Il est loin le temps où, coiffée comme les héroïnes de Dallas ou de Dynasty, Eva Lind chantait l’opérette viennoise avec le tout jeune Siegfried Jerusalem ou les duos d’opéra-comique avec Francisco Araiza. Cette soprano autrichienne affiche aujourd’hui d’autres choix, vestimentaires et musicaux : une robe Vivienne Westwood, comme Joyce DiDonato sur ses pochettes ; des compositions du jeune Debussy, comme Natalie Dessay avec Philippe Cassard ; des mélodies d’Erik Satie, comme Patricia Petibon sur son prochain disque. Ces ressemblances lui permettent-elles de rivaliser avec ses consœurs plus en vue ? La mélodie française est un domaine difficile, et même si divers chanteurs étrangers ont su s’y imposer, il n’est pas certain qu’Eva Lind dispose de toutes les armes nécessaires, malgré le soutien attentif que lui apporte le pianiste Jean Lemaire.
Aux côtés du susnommé Francisco Araiza, Eva Lind fut Olympia dans des Contes d’Hoffmann assez improbables, réunissant chez Phillips quelques stars du disque des années 1990 (Jessye Norman, Cheryl Studer). Et c’est un peu la poupée d’Offenbach qu’on retrouve ici. Le français est très correct, mais la diction n’est pas assez habitée pour vraiment retenir l’attention. Toutes les plages s’écoulent en un long et mignon ruban, « tout pa-a-arle d’amour » comme les oiseaux dans la charmille. La dame pépie fort joliment, et il lui arrive même de dénicher quelques charmantes choses : le très guilleret « Jour de noces » de Massenet, « Fleur jetée » de Fauré, avec son accompagnement digne du Roi des aulnes. Elle chante en duo avec elle-même la « Chanson espagnole » de Debussy, c’est-à-dire « Les filles de Cadix » de Musset, mais l’aigu s’avère franchement strident. Et l’agilité de la voix n’est plus tout à fait suffisante pour l’impossible « Romance d’Ariel ».

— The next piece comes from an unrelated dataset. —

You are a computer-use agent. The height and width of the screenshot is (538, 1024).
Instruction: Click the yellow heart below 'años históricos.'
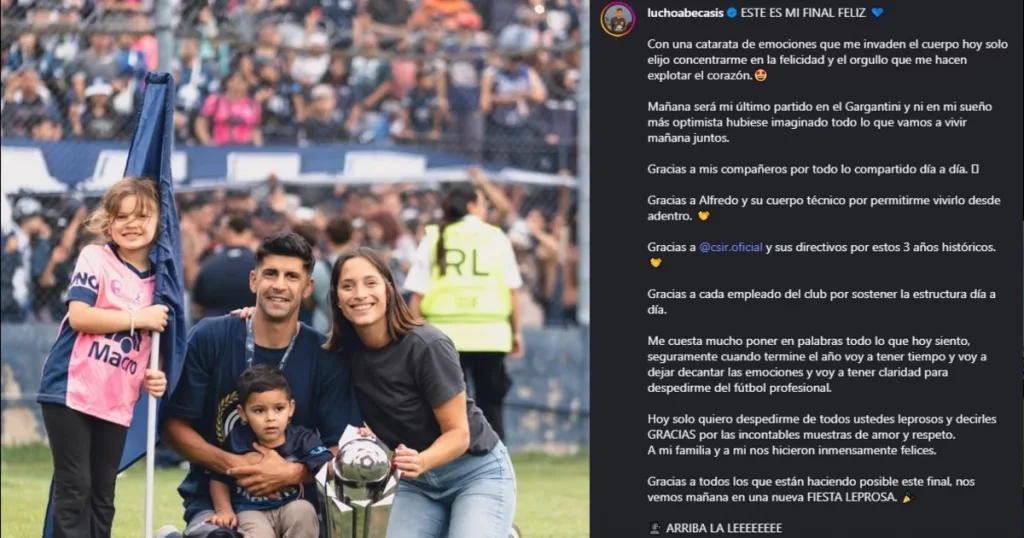655,262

Cette joliesse uniforme devient un vrai problème pour Erik Satie, dont l’ironie se perd complètement. Eva Lind fait pourtant des efforts, mais n’est pas Felicity Lott qui veut, et il manque ici davantage qu’une articulation parfaite – ce qui n’est pas tout à fait le cas ici, dans l’aigu ou dans la vélocité –, il faudrait surtout cet esprit qui ne s’enseigne pas, voire cette gouaille qu’appellent les poèmes farces de Léon-Paul Fargue (Ludions). Il y a trop de retenue dans ce chant trop propre, que ce soit pour faire passer le frisson de Je te veux ou pour exprimer tout le chic canaille de La diva de l’empire.